A Síria é a ligação da Eurásia com o Oriente Médio para a Rússia, por causa da sua frota naval no Mediterrâneo. No fim do ano passado, a Síria assinou um acordo militar com a Rússia para ampliar a base de Tartus, que poderá abrigar até 11 navios militares russos, incluindo um de propulsão nuclear. O acordo vigorará por 49 anos com a possibilidade de seu prolongamento automático por períodos de 25 anos. Tão logo foi anunciado o ataque por Trump, os navios da Marinha russa deixaram o porto e foram para o mar, restando apenas um submarino da classe Kilo, apelidados de “buraco negro no oceano” pela Marinha dos EUA, porque eles são quase indetectáveis quando submersos. Tartus era apenas um posto de abastecimento e manutenção da frota do Mediterrâneo; será transformado numa base naval de verdade pelos russos. Os ataques ao regime de Assad reforçam sua dependência militar, econômica e diplomática em relação à Rússia e à China.

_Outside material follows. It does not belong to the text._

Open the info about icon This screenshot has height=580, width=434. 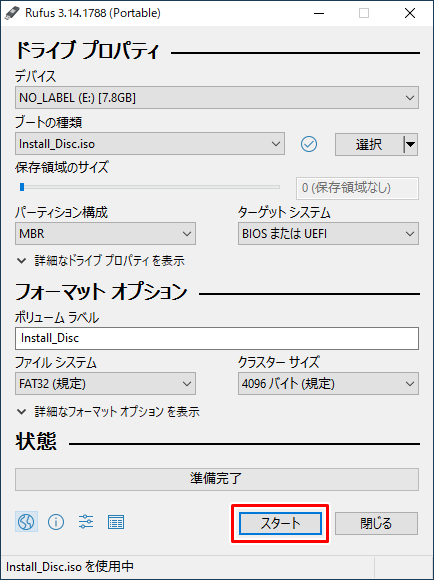56,522
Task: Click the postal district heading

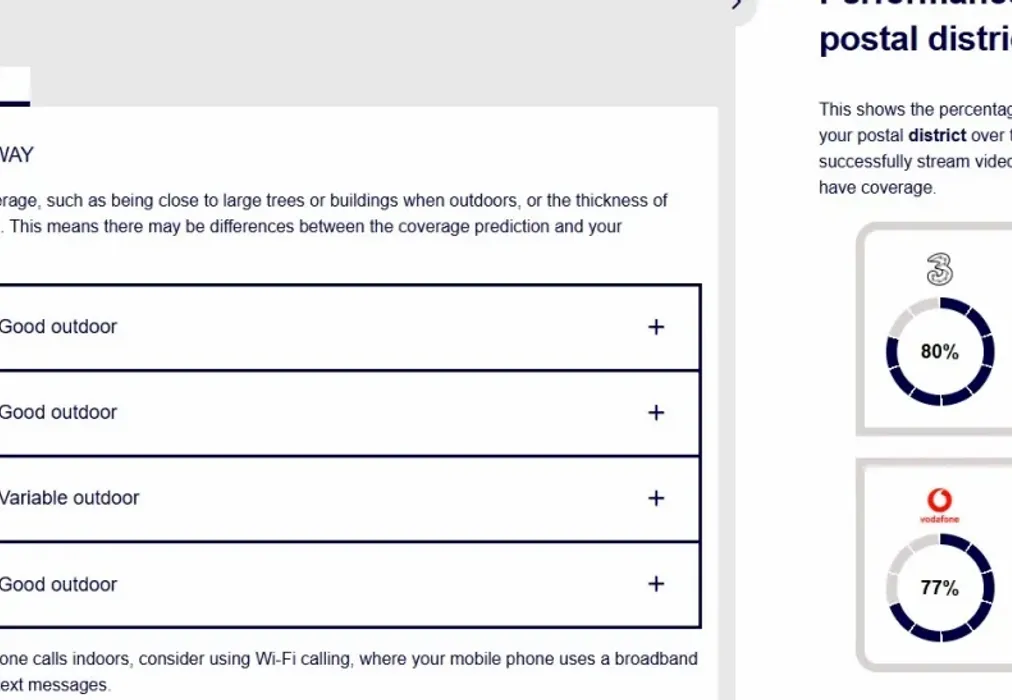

É preciso contextualizar o ambiente em que ocorre o conflito. Há uma disputa pelo controle do comércio no Pacífico, novo eixo da economia mundial, na qual Trump protagoniza uma guerra comercial com a China. O ataque de sexta-feira sinaliza para o mundo que as potências do Ocidente não vão abrir mão do controle militar e comercial do Mediterrâneo, espaço no qual a Inglaterra sempre teve forte influência. O clima de “guerra fria” é ainda mais perigoso porque as guerras, cada vez mais, precisam de menos soldados e mais tecnologia, apesar das crises humanitárias que provocam nos territórios onde ocorrem. Além disso, alimentam tendências autoritárias, que estão se fortalecendo no mundo inteiro, mesmo nos países democráticos. Nesse aspecto, pode ser que os russos é que estejam ganhando.